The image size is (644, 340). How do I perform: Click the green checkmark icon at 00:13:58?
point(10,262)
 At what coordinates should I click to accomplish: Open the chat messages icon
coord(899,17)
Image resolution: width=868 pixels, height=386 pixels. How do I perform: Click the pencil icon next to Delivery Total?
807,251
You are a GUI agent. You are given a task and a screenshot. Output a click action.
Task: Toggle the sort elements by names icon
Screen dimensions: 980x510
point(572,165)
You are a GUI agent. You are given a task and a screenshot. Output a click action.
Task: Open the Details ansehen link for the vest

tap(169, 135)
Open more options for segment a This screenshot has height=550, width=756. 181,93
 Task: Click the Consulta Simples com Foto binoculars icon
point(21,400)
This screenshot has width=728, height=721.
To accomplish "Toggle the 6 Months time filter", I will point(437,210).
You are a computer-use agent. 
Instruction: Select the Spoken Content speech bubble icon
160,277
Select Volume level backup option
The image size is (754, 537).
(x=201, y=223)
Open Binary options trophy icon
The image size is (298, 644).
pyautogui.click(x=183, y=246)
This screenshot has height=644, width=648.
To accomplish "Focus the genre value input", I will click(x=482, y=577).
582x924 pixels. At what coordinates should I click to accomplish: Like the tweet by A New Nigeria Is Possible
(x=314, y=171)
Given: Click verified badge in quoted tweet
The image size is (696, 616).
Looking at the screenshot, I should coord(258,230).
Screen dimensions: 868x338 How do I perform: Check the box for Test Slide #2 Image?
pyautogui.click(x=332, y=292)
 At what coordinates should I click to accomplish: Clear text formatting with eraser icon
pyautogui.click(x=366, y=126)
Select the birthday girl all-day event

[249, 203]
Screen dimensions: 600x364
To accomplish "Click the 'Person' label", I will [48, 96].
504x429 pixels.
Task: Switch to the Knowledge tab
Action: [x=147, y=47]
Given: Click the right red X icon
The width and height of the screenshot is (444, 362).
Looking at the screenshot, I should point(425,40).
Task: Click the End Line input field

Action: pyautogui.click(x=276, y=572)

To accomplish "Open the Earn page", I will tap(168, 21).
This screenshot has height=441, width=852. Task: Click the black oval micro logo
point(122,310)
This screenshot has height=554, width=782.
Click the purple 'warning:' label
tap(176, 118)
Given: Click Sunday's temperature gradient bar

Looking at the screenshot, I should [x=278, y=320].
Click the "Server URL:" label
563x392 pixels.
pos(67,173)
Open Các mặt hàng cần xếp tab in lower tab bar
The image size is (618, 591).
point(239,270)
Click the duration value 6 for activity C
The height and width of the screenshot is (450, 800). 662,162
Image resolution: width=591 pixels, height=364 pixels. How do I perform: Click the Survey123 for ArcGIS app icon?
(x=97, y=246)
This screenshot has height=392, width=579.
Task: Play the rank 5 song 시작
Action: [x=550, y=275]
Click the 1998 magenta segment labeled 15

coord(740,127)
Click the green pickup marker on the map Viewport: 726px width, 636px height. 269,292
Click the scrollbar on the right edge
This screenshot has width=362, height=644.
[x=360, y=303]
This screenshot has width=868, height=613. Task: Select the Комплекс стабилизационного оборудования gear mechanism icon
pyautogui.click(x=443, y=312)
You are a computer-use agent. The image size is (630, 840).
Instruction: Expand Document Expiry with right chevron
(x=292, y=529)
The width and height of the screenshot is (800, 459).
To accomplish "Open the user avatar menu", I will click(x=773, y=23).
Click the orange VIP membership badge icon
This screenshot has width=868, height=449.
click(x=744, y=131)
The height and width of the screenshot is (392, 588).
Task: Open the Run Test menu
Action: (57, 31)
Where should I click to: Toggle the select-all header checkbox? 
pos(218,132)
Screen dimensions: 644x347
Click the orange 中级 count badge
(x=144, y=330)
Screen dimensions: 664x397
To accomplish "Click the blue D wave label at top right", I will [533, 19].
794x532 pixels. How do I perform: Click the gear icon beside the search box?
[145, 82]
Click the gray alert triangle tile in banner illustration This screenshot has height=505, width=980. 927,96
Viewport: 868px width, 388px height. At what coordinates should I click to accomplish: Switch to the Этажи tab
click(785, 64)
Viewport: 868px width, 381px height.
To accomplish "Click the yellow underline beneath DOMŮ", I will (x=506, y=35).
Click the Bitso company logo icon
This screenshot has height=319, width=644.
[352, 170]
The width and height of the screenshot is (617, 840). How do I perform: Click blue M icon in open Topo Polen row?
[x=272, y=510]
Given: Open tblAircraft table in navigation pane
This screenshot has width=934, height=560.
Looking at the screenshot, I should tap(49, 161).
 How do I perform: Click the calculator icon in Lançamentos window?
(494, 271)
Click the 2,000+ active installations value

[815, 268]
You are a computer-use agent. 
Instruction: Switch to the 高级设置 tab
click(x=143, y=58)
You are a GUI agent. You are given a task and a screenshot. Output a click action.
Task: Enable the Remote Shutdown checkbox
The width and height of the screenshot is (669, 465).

Problem description ▸
All entries above are to be repeated verbatim, down to the last line.

Exercise result ▸
The image size is (644, 340). How do I perform: Click the green checkmark icon at 00:13:58?
point(10,262)
 At what coordinates should I click to accomplish: Open the chat messages icon
coord(899,17)
Image resolution: width=868 pixels, height=386 pixels. How do I perform: Click the pencil icon next to Delivery Total?
807,251
You are a GUI agent. You are given a task and a screenshot. Output a click action.
Task: Toggle the sort elements by names icon
Screen dimensions: 980x510
point(572,165)
You are a GUI agent. You are given a task and a screenshot. Output a click action.
Task: Open the Details ansehen link for the vest

tap(169, 135)
Open more options for segment a This screenshot has height=550, width=756. 181,93
 Task: Click the Consulta Simples com Foto binoculars icon
point(21,400)
This screenshot has width=728, height=721.
To accomplish "Toggle the 6 Months time filter", I will point(437,210).
You are a computer-use agent. 
Instruction: Select the Spoken Content speech bubble icon
160,277
Select Volume level backup option
The image size is (754, 537).
(x=201, y=223)
Open Binary options trophy icon
The image size is (298, 644).
pyautogui.click(x=183, y=246)
This screenshot has height=644, width=648.
To accomplish "Focus the genre value input", I will click(x=482, y=577).
582x924 pixels. At what coordinates should I click to accomplish: Like the tweet by A New Nigeria Is Possible
(x=314, y=171)
Given: Click verified badge in quoted tweet
The image size is (696, 616).
Looking at the screenshot, I should coord(258,230).
Screen dimensions: 868x338 How do I perform: Check the box for Test Slide #2 Image?
pyautogui.click(x=332, y=292)
 At what coordinates should I click to accomplish: Clear text formatting with eraser icon
pyautogui.click(x=366, y=126)
Select the birthday girl all-day event

[249, 203]
Screen dimensions: 600x364
To accomplish "Click the 'Person' label", I will [48, 96].
504x429 pixels.
Task: Switch to the Knowledge tab
Action: [x=147, y=47]
Given: Click the right red X icon
The width and height of the screenshot is (444, 362).
Looking at the screenshot, I should point(425,40).
Task: Click the End Line input field

Action: pyautogui.click(x=276, y=572)

To accomplish "Open the Earn page", I will tap(168, 21).
This screenshot has height=441, width=852. Task: Click the black oval micro logo
point(122,310)
This screenshot has height=554, width=782.
Click the purple 'warning:' label
tap(176, 118)
Given: Click Sunday's temperature gradient bar

Looking at the screenshot, I should [x=278, y=320].
Click the "Server URL:" label
563x392 pixels.
pos(67,173)
Open Các mặt hàng cần xếp tab in lower tab bar
The image size is (618, 591).
point(239,270)
Click the duration value 6 for activity C
The height and width of the screenshot is (450, 800). 662,162
Image resolution: width=591 pixels, height=364 pixels. How do I perform: Click the Survey123 for ArcGIS app icon?
(x=97, y=246)
This screenshot has height=392, width=579.
Task: Play the rank 5 song 시작
Action: [x=550, y=275]
Click the 1998 magenta segment labeled 15

coord(740,127)
Click the green pickup marker on the map Viewport: 726px width, 636px height. 269,292
Click the scrollbar on the right edge
This screenshot has width=362, height=644.
[x=360, y=303]
This screenshot has width=868, height=613. Task: Select the Комплекс стабилизационного оборудования gear mechanism icon
pyautogui.click(x=443, y=312)
You are a computer-use agent. The image size is (630, 840).
Instruction: Expand Document Expiry with right chevron
(x=292, y=529)
The width and height of the screenshot is (800, 459).
To accomplish "Open the user avatar menu", I will click(x=773, y=23).
Click the orange VIP membership badge icon
This screenshot has width=868, height=449.
click(x=744, y=131)
The height and width of the screenshot is (392, 588).
Task: Open the Run Test menu
Action: (57, 31)
Where should I click to: Toggle the select-all header checkbox? 
pos(218,132)
Screen dimensions: 644x347
Click the orange 中级 count badge
(x=144, y=330)
Screen dimensions: 664x397
To accomplish "Click the blue D wave label at top right", I will [533, 19].
794x532 pixels. How do I perform: Click the gear icon beside the search box?
[145, 82]
Click the gray alert triangle tile in banner illustration This screenshot has height=505, width=980. 927,96
Viewport: 868px width, 388px height. At what coordinates should I click to accomplish: Switch to the Этажи tab
click(785, 64)
Viewport: 868px width, 381px height.
To accomplish "Click the yellow underline beneath DOMŮ", I will (x=506, y=35).
Click the Bitso company logo icon
This screenshot has height=319, width=644.
[352, 170]
The width and height of the screenshot is (617, 840). How do I perform: Click blue M icon in open Topo Polen row?
[x=272, y=510]
Given: Open tblAircraft table in navigation pane
This screenshot has width=934, height=560.
Looking at the screenshot, I should tap(49, 161).
 How do I perform: Click the calculator icon in Lançamentos window?
(494, 271)
Click the 2,000+ active installations value

[815, 268]
You are a computer-use agent. 
Instruction: Switch to the 高级设置 tab
click(x=143, y=58)
You are a GUI agent. You are given a task and a screenshot. Output a click action.
Task: Enable the Remote Shutdown checkbox
The width and height of the screenshot is (669, 465).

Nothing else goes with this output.